A large cohort of wild-type mice was used to determine the efficacy of post-irradiation EV treatment in wild-type animals and retro-orbital sinus injection. At five weeks and six months post-irradiation, animals were subjected to a battery of cognitive behavioral tests. Follow up studies analyzed tissues via RNA-seq, RT-qPCR, and immunohistochemical staining. Behavioral testing demonstrated that radiation-induced cognitive dysfunction (RICD) was ameliorated at both five weeks and six months post-irradiation following a single dose of human neural stem cell-derived EV delivered either directly into the hippocampus or using the new indirect (retro-orbital) method.

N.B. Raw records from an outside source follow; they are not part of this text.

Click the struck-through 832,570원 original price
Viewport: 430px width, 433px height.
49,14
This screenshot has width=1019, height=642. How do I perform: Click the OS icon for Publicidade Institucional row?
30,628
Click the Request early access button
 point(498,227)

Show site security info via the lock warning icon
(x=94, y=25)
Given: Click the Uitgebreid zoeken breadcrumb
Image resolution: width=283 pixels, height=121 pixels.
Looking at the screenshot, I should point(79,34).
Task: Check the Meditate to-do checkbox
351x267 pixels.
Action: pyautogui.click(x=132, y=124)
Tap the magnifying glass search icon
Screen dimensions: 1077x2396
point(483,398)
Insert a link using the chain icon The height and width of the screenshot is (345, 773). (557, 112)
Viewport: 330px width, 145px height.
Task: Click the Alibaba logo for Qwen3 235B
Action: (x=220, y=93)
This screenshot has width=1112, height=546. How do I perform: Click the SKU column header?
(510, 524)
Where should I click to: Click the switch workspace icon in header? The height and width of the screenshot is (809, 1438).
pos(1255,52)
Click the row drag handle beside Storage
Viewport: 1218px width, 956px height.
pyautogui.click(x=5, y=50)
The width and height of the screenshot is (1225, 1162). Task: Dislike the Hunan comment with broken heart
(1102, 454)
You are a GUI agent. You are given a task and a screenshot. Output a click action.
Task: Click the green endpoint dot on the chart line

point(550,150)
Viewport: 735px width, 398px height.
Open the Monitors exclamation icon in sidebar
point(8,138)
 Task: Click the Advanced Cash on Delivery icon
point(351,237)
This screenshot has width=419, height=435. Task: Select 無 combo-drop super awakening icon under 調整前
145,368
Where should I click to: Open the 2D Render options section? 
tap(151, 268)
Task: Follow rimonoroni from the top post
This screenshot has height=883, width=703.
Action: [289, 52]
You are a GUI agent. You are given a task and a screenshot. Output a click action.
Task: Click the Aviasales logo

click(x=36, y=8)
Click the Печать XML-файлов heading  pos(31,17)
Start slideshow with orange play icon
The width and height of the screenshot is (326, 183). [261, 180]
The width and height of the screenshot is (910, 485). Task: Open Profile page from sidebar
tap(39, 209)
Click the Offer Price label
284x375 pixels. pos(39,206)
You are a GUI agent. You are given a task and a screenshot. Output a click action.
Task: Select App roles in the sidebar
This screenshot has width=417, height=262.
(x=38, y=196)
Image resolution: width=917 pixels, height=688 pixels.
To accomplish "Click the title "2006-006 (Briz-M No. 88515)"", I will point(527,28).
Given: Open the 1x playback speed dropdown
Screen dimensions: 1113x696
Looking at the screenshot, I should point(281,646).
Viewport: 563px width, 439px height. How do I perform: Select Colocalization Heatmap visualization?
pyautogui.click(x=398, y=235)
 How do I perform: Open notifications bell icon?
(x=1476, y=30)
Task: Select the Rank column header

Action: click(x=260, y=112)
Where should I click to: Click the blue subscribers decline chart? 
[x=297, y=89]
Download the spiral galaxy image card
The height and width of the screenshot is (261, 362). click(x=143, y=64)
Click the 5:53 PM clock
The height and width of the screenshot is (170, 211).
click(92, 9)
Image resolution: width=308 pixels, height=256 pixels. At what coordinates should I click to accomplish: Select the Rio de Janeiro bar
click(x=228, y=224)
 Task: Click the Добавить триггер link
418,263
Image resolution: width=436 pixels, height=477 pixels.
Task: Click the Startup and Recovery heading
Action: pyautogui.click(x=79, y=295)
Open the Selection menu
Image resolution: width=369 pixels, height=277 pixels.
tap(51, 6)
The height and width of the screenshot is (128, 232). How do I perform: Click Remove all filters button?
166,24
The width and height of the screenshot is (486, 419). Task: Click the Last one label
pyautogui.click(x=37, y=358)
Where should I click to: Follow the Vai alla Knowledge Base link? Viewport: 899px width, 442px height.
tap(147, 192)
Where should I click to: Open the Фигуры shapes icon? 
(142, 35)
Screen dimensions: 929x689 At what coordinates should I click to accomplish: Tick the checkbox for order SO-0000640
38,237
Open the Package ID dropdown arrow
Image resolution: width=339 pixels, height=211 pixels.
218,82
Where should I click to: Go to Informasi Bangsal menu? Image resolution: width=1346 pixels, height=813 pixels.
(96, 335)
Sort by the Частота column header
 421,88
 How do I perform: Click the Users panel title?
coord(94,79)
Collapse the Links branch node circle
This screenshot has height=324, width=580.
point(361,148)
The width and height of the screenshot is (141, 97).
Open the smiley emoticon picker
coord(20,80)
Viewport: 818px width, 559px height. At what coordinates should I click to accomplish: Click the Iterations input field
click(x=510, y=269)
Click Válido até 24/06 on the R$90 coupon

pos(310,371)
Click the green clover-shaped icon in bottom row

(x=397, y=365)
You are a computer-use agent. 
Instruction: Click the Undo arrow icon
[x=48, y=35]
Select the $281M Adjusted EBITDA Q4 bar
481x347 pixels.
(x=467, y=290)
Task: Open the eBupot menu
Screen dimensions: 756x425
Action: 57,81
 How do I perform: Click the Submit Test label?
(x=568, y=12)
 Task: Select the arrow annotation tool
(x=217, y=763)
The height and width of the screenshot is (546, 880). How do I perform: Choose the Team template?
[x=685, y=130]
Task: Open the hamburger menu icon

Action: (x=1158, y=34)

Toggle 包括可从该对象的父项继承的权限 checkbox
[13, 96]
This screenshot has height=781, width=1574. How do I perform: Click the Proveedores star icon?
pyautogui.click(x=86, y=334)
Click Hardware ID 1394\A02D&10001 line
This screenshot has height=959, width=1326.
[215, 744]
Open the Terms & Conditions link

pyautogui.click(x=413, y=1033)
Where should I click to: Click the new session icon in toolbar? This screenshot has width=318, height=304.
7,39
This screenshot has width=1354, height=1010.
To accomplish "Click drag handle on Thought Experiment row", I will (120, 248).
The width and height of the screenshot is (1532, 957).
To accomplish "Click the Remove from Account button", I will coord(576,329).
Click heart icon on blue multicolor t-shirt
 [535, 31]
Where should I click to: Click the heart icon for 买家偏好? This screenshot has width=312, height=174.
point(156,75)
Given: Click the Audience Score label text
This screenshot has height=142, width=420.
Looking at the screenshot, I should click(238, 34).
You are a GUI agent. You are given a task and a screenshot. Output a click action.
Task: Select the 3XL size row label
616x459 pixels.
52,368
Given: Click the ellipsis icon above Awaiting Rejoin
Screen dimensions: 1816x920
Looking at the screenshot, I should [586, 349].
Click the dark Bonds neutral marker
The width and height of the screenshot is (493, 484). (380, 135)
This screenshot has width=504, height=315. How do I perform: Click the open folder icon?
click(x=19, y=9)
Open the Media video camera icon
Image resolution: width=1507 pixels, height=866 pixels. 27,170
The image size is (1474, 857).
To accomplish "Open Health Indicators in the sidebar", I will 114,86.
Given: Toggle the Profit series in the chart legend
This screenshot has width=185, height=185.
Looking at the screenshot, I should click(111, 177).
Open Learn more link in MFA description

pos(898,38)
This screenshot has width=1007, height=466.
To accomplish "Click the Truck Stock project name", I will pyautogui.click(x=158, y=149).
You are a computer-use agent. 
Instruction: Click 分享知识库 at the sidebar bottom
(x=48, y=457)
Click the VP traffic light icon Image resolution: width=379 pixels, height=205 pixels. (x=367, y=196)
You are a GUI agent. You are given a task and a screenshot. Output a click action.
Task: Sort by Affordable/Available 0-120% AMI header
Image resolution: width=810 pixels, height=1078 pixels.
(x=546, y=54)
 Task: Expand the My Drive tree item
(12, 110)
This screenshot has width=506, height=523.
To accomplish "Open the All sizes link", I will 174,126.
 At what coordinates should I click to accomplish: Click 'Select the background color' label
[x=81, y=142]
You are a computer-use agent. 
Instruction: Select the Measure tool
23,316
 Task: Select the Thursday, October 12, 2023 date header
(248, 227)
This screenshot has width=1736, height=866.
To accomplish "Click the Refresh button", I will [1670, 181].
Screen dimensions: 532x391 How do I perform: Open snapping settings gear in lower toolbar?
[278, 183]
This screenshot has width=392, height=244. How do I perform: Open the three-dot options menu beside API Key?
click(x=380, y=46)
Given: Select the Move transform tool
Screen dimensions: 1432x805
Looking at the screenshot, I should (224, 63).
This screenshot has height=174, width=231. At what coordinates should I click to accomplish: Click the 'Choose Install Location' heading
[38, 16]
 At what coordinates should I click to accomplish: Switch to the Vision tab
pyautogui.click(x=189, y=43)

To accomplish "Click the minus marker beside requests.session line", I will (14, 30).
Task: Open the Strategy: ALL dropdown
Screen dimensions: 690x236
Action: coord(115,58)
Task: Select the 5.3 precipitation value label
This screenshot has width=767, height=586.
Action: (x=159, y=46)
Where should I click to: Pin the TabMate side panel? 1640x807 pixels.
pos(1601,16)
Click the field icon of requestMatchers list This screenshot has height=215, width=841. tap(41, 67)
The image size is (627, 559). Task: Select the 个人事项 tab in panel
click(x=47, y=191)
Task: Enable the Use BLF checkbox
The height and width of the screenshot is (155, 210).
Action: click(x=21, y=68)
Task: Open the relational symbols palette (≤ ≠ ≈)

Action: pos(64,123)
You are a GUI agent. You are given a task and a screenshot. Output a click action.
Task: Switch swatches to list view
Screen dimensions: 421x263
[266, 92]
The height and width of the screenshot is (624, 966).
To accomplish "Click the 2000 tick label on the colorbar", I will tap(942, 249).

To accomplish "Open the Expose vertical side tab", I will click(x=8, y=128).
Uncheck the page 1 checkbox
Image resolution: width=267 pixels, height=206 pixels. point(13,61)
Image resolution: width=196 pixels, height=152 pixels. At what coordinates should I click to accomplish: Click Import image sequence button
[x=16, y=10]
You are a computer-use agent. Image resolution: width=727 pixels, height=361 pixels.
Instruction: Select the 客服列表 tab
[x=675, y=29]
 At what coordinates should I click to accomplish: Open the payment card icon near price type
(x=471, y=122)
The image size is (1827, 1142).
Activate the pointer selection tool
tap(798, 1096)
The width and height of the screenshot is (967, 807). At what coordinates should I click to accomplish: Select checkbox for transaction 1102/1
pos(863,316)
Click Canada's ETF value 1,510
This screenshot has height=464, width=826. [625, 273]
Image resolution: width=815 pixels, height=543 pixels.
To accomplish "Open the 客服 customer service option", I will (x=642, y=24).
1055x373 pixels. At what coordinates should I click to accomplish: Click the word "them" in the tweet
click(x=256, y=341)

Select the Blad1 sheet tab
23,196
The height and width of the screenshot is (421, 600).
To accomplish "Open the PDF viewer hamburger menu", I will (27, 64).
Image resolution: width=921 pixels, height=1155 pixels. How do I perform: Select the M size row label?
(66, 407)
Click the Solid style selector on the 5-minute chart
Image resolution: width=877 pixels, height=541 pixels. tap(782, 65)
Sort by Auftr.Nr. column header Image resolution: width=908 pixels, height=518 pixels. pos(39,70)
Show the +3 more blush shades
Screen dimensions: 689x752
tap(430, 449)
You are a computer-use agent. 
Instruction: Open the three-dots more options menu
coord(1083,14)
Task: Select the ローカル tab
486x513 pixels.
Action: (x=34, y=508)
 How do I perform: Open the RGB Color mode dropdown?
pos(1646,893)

Microglial activation (neuroinflammation) in the hippocampus was also mitigated by EV treatment at both time-points.

RNA-seq revealed inflammatory processes to be important and pointed toward miR-124 as a possible functional component of the EV bioactive cargo. To determine mechanistic importance, miR-124 overexpression in the brain was achieved using an adeno-associated virus delivered directly to the hippocampus. miR-124 overexpression also showed mitigation of RICD in behavioral testing. Expression analysis showed multiple common differentially expressed genes with the RNA-seq data set.

Mitigation of RICD and neuroinflammation was shown in wildtype animals for the first time. Retro-orbital sinus delivery was shown to be safe and effective in this application. The candidate for active EV cargo (miR-124) was also found to be sufficient for mitigation of RICD. Expression data supported a role for miR-124-dependent modulation of the DNA-damage response and microglial regulation (via Cepba and PU.1/Spi1).